::: RECORDS TO USE :::

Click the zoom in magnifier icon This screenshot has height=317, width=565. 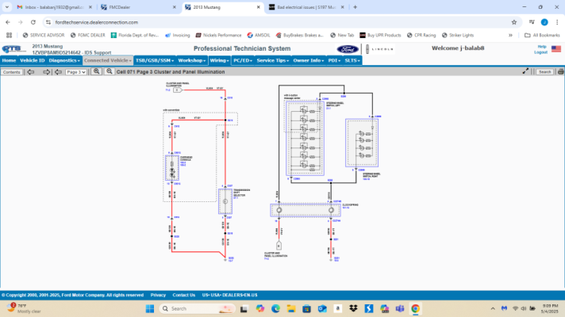tap(96, 71)
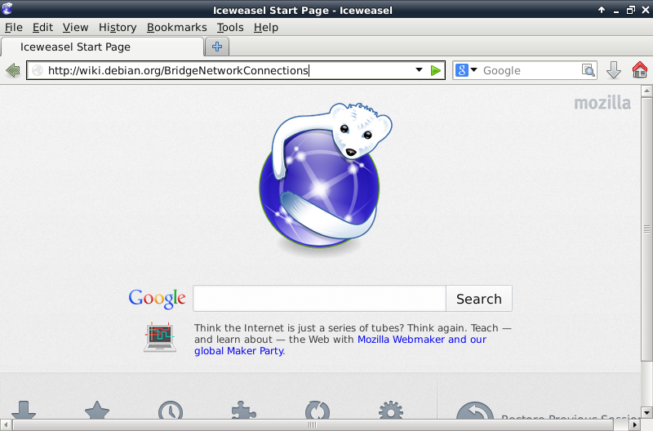Open Add-ons puzzle icon on the start page
The width and height of the screenshot is (653, 431).
(243, 411)
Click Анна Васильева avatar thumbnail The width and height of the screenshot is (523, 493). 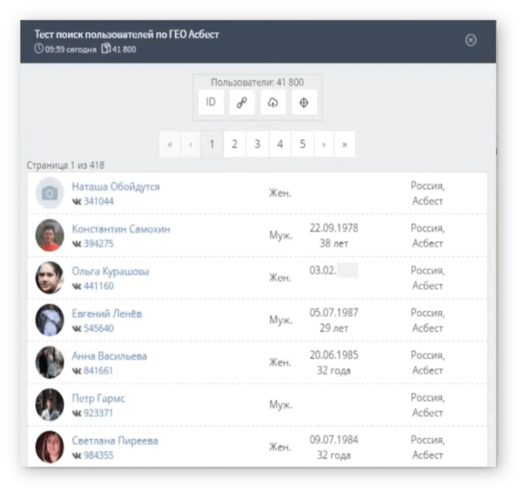click(x=50, y=362)
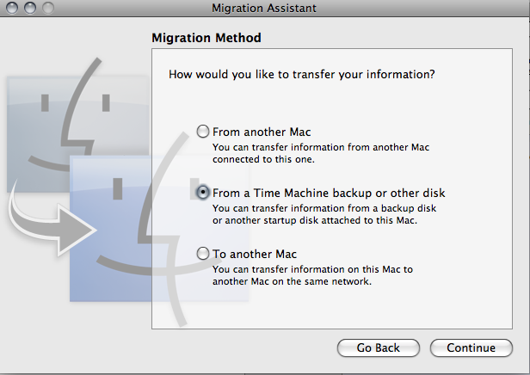Click the "Migration Method" heading
Viewport: 530px width, 375px height.
pos(206,38)
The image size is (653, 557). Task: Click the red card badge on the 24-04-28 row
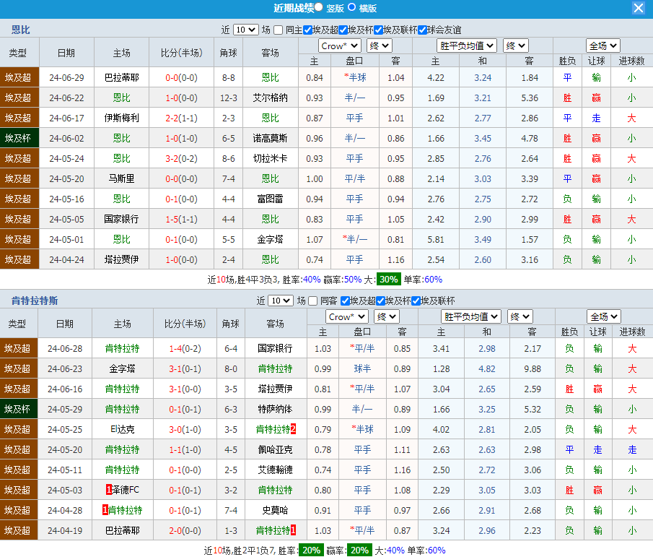pos(105,510)
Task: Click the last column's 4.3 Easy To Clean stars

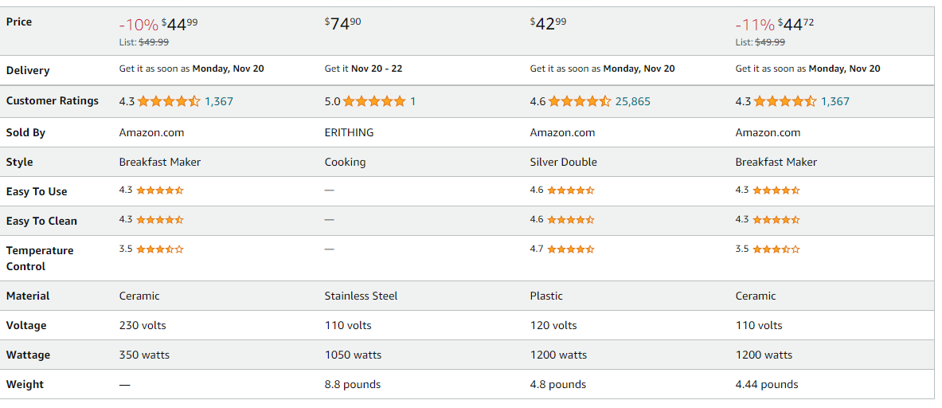Action: [776, 219]

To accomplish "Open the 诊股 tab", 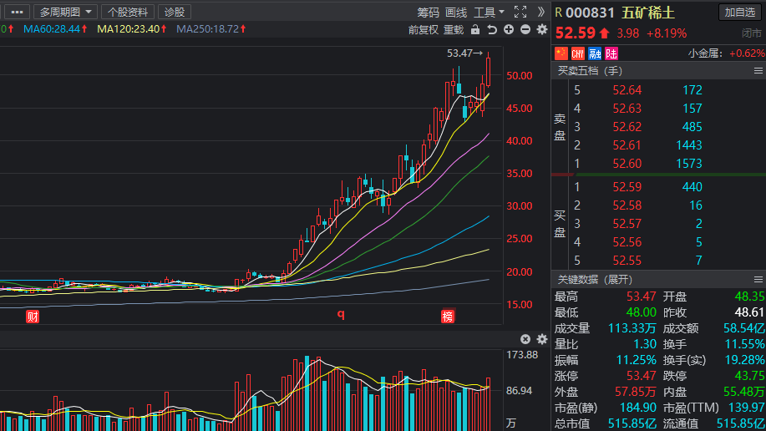I will pyautogui.click(x=174, y=12).

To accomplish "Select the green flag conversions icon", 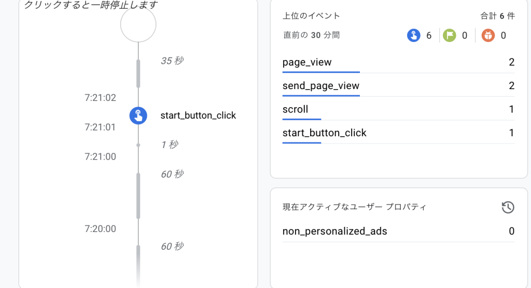I will (450, 35).
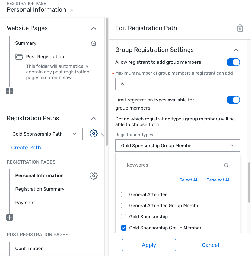Click the home icon beside Summary

tap(94, 43)
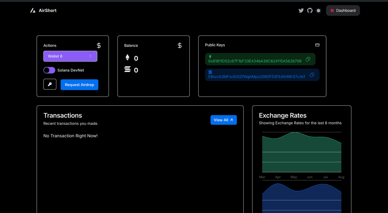Viewport: 388px width, 213px height.
Task: Toggle the Solana DevNet switch
Action: tap(49, 70)
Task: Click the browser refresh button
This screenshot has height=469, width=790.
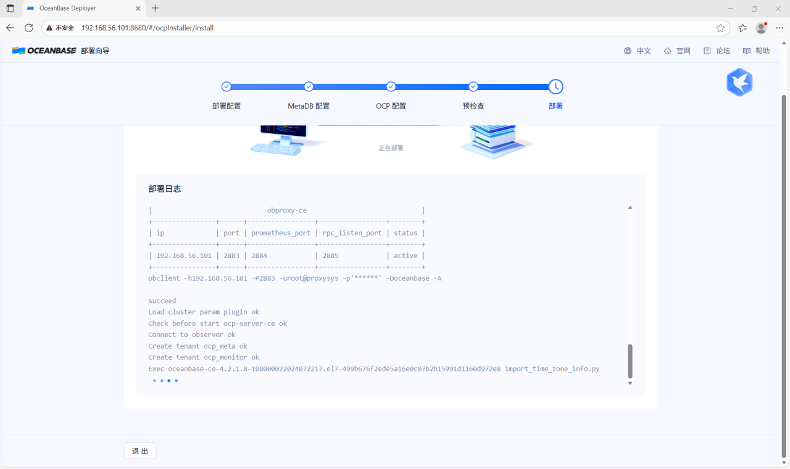Action: pos(28,28)
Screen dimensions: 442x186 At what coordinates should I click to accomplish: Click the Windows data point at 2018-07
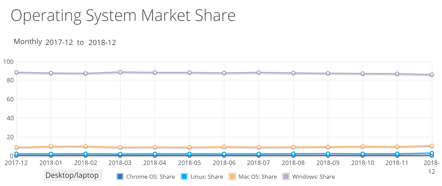pyautogui.click(x=259, y=73)
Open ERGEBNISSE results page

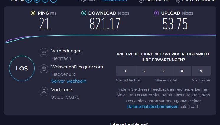coord(154,1)
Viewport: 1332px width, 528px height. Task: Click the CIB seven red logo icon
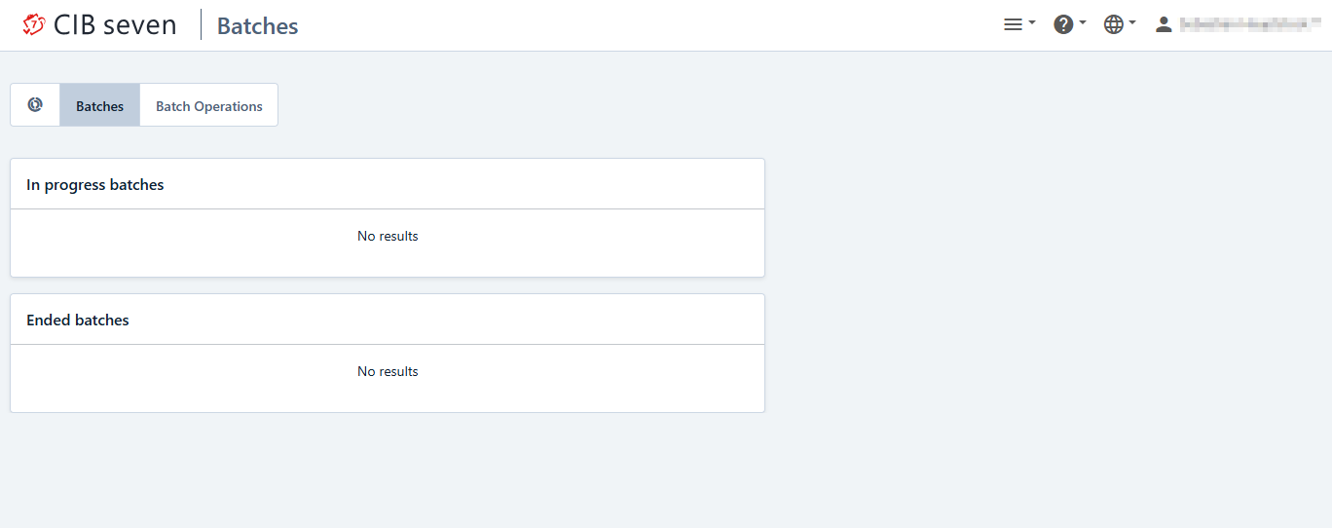click(34, 25)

:::

▶ _ACTIVITY_
Leave out the pictures and copy exactly the lines from the one with "Viewport: 1332px width, 528px" through the last line of the records above.

▶ _OUTPUT OF THE TASK_
Viewport: 1332px width, 528px height. Task: Click the CIB seven red logo icon
click(34, 25)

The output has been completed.